*Task description*
Reproduce the records below word for word, starting with the line that contains "Identify the location of expand languages." and ending with the line that contains "The width and height of the screenshot is (1366, 720).", both of those lines included.

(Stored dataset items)
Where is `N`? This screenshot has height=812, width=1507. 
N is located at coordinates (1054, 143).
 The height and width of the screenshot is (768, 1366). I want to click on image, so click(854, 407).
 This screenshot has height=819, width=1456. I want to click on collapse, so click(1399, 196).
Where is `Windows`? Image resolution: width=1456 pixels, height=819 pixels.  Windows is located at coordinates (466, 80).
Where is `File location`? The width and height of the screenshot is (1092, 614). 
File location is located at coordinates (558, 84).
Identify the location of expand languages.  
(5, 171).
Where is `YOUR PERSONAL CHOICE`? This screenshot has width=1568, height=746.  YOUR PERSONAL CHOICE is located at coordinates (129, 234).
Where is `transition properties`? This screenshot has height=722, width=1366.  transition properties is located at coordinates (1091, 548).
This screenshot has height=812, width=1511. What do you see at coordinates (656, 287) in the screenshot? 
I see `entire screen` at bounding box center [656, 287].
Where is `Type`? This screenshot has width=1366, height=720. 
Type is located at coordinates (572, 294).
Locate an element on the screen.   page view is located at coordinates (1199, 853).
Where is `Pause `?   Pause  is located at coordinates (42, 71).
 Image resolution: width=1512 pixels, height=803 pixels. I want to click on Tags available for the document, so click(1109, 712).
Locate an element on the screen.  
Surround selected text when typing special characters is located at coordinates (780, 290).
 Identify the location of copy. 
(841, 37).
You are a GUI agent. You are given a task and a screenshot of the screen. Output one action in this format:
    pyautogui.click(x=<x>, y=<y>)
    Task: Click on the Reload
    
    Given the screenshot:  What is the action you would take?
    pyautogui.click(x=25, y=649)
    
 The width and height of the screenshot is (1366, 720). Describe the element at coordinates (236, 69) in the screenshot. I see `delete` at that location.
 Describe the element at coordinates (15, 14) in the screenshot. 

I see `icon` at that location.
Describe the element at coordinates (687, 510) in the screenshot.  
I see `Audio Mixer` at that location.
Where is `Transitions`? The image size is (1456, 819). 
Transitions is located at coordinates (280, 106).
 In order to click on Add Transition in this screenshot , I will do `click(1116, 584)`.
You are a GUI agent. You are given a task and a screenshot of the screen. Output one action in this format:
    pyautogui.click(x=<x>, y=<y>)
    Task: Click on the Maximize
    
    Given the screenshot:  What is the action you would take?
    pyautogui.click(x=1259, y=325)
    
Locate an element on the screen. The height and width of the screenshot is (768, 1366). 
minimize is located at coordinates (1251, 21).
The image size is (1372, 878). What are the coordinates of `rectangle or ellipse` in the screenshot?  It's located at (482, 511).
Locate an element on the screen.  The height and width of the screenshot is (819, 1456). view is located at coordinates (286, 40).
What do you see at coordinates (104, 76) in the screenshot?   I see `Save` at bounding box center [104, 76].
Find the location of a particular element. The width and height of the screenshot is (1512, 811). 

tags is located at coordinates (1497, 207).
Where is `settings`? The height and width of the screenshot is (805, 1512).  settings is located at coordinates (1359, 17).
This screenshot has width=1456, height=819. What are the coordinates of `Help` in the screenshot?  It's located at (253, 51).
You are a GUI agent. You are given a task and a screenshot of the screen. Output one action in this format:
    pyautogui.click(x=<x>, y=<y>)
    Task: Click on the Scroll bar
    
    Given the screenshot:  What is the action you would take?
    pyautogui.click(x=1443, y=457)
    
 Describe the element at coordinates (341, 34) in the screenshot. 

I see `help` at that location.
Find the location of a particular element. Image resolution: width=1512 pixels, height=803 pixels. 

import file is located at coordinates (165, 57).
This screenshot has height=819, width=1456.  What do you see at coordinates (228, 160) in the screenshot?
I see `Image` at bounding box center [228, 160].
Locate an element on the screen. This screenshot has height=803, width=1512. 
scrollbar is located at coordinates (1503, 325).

*Result*
Identify the location of expand languages.  
(5, 171).
Where is `YOUR PERSONAL CHOICE`? This screenshot has width=1568, height=746.  YOUR PERSONAL CHOICE is located at coordinates (129, 234).
Where is `transition properties`? This screenshot has height=722, width=1366.  transition properties is located at coordinates (1091, 548).
This screenshot has height=812, width=1511. What do you see at coordinates (656, 287) in the screenshot? 
I see `entire screen` at bounding box center [656, 287].
Where is `Type`? This screenshot has width=1366, height=720. 
Type is located at coordinates (572, 294).
Locate an element on the screen.   page view is located at coordinates (1199, 853).
Where is `Pause `?   Pause  is located at coordinates (42, 71).
 Image resolution: width=1512 pixels, height=803 pixels. I want to click on Tags available for the document, so click(1109, 712).
Locate an element on the screen.  
Surround selected text when typing special characters is located at coordinates (780, 290).
 Identify the location of copy. 
(841, 37).
You are a GUI agent. You are given a task and a screenshot of the screen. Output one action in this format:
    pyautogui.click(x=<x>, y=<y>)
    Task: Click on the Reload
    
    Given the screenshot:  What is the action you would take?
    pyautogui.click(x=25, y=649)
    
 The width and height of the screenshot is (1366, 720). Describe the element at coordinates (236, 69) in the screenshot. I see `delete` at that location.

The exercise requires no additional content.